Analysis of the carcass of the animals from which the lowest recoveries of radioactivity were obtained showed that only 2.2 +/- 0.6 % of the administered dose remained in the body.

Toxicokinetic parametersopen allclose all

Metabolite characterisation studies

Metabolites identified:

no

Any other information on results incl. tables

Death and loss of appetite for 1 or 2 days following dosing were observed in all dose groups except 50 mg/kg bw. However, the reason for the death of some animals and for the marked differences in sensitivity (ranging from death to no observable symptoms) are unknown.

Applicant's summary and conclusion

Conclusions:

The bioaccumulation potential is low based on study results
The data are indicating a low excretion in urine (0.6 %). In combination with a high recovery of chlorhexidine digluconate in faeces and a low recovery in the carcass, the data are indicating that the substance is poorly absorbed from the gastrointestinal tract.

Executive summary:

In this study equivalent to OECD Guideline 417, 14C-uniform ring-labelled chlorhexidine digluconate was administered by gavage to male and female mice at dose levels of 25 – 200 mg/kg bw. Excretion of radioactivity in urine and faeces was followed in metabolism cages for a period of seven days and radioactivity in the carcass was determined at termination of the study. A number of animals at all dose groups except at 50 mg/kg bw died after dosing. However, there was no dose response and the cause of death could not be elucidated. Urinary excretion of radioactivity was low at all dose levels (0.6 %) and most of the radioactivity was found in faeces (77.9 %). The low recovery could not be attributed to retention in the body as the analysis of the carcass of animals with the lowest recoveries of radioactivity revealed that only 2.2 % of the dose remained in the body.

It is well known from other studies that chlorhexidine is bound to the mesenteric lymph nodes in which high amounts of chlorhexidine may be found.
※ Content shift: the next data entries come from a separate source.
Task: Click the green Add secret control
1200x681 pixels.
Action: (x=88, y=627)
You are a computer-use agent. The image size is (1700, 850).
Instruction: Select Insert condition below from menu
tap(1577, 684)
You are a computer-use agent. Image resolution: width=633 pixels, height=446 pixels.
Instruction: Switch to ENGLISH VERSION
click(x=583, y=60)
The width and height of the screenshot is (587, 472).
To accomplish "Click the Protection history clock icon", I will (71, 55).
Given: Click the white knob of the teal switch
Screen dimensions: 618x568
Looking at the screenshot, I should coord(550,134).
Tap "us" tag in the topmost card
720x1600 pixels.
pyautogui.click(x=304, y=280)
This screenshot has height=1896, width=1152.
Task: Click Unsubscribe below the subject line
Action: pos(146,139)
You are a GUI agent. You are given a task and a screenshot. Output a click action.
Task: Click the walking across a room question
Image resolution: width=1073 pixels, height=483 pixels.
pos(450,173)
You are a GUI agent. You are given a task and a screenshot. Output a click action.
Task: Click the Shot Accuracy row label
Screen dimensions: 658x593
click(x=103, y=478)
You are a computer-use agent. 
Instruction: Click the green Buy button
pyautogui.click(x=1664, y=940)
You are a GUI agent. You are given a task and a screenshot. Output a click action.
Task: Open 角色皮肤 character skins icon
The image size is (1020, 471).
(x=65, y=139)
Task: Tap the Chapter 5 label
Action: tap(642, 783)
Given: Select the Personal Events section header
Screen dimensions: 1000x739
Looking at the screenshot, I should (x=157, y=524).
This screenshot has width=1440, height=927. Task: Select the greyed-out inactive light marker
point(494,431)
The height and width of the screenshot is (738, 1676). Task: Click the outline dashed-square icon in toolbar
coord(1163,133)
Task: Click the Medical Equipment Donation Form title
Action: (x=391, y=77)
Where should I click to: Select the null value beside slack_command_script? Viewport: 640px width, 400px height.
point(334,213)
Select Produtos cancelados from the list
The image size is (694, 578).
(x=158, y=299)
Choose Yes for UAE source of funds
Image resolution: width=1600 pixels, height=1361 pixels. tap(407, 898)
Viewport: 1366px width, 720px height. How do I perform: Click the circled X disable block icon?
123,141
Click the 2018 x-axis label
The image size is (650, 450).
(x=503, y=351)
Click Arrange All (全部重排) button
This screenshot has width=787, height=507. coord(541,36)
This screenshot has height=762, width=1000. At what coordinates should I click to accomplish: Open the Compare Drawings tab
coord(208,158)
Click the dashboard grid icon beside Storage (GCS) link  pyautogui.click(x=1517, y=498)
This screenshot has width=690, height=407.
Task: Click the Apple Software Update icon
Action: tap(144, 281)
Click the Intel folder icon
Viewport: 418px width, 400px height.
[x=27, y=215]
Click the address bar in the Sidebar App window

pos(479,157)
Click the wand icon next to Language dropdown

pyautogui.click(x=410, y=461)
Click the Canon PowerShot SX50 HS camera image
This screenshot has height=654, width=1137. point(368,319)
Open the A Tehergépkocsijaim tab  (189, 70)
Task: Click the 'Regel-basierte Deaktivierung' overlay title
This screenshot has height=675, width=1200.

The preparation of the carcass is not described in detail in the present report. If the gut, or part of the gut, had been removed prior to the further processing and subsequent determination of radioactivity in the carcass, it seems likely that a portion of the radioactivity that could not be accounted for was removed with the mesenteric lymph nodes.